Monday, 27 June 2011

Answers to last week's questions.

Last week I posted some lateral thinking and trick questions. The idea being that, when I do outreach workshops to younger audiences, they will be less worried about being wrong if they realise that everyone will be as wrong as they are. Again, I would like to reiterate the point that this is nothing about making the students feel stupid, but rather empowered as they should not be worried about make "silly" suggestions.
  1. The questions starts off with "You're driving a bus". Thus, the eye colour of the driver is whatever yours is.

    The idea behind this question is to emphasise the point that to produce an answer you first have to understand what information you need from the question.
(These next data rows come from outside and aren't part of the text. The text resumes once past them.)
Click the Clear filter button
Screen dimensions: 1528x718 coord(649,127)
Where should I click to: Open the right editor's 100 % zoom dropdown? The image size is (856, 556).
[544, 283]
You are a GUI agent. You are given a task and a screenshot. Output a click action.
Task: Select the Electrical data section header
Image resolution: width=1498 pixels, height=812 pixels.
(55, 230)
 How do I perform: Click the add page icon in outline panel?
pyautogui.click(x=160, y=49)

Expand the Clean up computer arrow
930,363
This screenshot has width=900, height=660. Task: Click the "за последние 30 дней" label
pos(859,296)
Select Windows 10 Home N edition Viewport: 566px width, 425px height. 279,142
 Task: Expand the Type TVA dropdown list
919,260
  2. If you take 307 bananas from 429 bananas, how many bananas do you have? You have 307.

  3. All months have 29 days.

  4. Questions 2 and 3 deal with the idea of clarity of communication. When answering a question in mathematics you have to clearly define your terms and your assumptions.

  5. The probability that exactly five are in the right envelopes is zero. If five are in the right envelopes the sixth must be two.

    Here, again, we are dealing with the idea of taking the important information from the question. The most important word in the question is "exactly". Thus, any solution we generate should be weighed up against the requirement.

  6. Each dog takes five days to dig a hole. So ten dogs will take five days to dig ten holes.

  7. The full stop at the end of the sentence is the smallest circle.

  8. By now the students should realise that the questions are trick question, so questions 5 and 6 teaches them not to be too hasty with their answer and to think carefully even when the answer appears obvious.

  9. Tuesday, Thursday, today and tomorrow.

  10. This question asks them to find a solution to the seemingly impossible. The idea being that mathematicians need tenacity when working with a problem. Many times you it will seem like the question is intractable but eventually you will find the right path.

  11. Noah built the Ark not Moses.

  12. All the numbers are divisible by two. The question does not ask for integer answers.

  13. Questions 8 and 9, again, show the importance of reading questions carefully and fully understanding what is being asked. Trust me, as a mathematician, the hard part is not generating a solution, but rather, understanding what the question is asking.

  14. And the final puzzle. Did you spot it? The first instruction you are given is to write your name in the square. Next to this instruction is a rectangle. The square is at the bottom :).